Principais benefícios esperados — e riscos que crescem

Benefícios esperados:

  • Redução de custo e democratização: ao permitir instrutores autônomos, candidatos de áreas remotas poderão ter opção local e mais barata.
  • Flexibilidade de ensino: opções em EAD (teoria), uso de simulações, conteúdos digitais, métodos variados.
  • Liberdade de escolha: o candidato decide se irá por autoescola ou outro modelo, desde que o instrutor seja credenciado.

Riscos apontados:

  • Qualidade da formação: com menor controle, pode haver instruções insuficientes ou precariedade no processo de aprendizagem.
  • Segurança no trânsito: motoristas mal formados contribuem para acidentes — autoescolas garantem que o candidato aprenda normas, boas práticas e contexto legal.
  • Falta de fiscalização: instrutores autônomos precisariam ser credenciados e supervisionados rigorosamente ou a mudança pode abrir brecha para irregularidades.
  • Desvalorização das autoescolas: o setor pode reagir fortemente, argumentando que a medida ameaça empregos e estrutura já existente.

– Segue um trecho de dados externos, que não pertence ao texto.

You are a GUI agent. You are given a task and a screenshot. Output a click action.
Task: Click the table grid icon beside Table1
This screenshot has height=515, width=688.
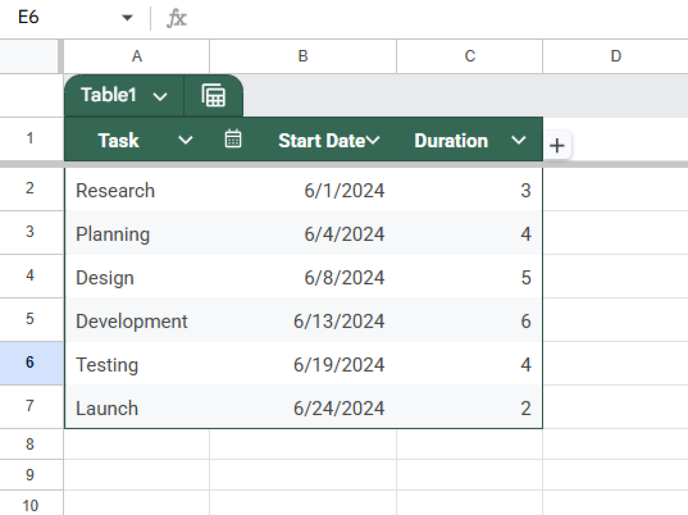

A proposta de “CNH sem autoescola” representa uma ruptura significativa. É ambiciosa na promessa de reduzir custo e ampliar acesso — algo alinhado com o compromisso com a igualdade — mas só será bem-sucedida se vier acompanhada de regulação firme, fiscalização estadual, preparo dos instrutores e garantia de qualidade.

Em Goiás, isso poderá significar menos barreiras para quem mora no interior ou em municípios pequenos que não oferecem autoescolas, mas também exigirá Observatórios no Detran estadual e atenção política local para garantir que a mudança não acabe prejudicando a segurança ou abrindo espaço para fraudes.